DATA SUPPLIED

- - -

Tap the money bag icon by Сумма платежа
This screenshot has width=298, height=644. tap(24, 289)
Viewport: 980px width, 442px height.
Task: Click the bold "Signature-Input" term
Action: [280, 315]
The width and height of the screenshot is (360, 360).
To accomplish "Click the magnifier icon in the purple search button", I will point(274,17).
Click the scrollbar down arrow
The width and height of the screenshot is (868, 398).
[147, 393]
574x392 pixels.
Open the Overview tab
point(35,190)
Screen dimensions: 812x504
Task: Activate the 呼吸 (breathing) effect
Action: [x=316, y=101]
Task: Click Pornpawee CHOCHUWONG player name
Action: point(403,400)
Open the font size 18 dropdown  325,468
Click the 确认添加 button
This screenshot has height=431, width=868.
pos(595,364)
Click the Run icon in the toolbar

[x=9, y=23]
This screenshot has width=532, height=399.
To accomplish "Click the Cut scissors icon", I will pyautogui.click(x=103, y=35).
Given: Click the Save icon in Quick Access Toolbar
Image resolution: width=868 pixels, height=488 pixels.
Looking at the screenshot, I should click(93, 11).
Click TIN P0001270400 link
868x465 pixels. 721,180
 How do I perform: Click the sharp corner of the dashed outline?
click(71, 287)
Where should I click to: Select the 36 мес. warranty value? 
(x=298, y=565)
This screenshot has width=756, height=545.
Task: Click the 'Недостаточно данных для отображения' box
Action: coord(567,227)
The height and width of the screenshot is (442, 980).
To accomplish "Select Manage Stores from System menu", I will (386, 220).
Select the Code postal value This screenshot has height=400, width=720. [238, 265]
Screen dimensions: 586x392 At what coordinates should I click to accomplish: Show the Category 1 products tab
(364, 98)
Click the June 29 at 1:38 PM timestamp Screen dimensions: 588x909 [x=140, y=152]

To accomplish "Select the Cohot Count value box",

- - -

HOW TO COMPLETE THIS TASK
From the first line of the data through the line with "The width and height of the screenshot is (360, 360).", quote each line exactly and add nothing else.

ANSWER TO THIS EXERCISE
Tap the money bag icon by Сумма платежа
This screenshot has width=298, height=644. tap(24, 289)
Viewport: 980px width, 442px height.
Task: Click the bold "Signature-Input" term
Action: [280, 315]
The width and height of the screenshot is (360, 360).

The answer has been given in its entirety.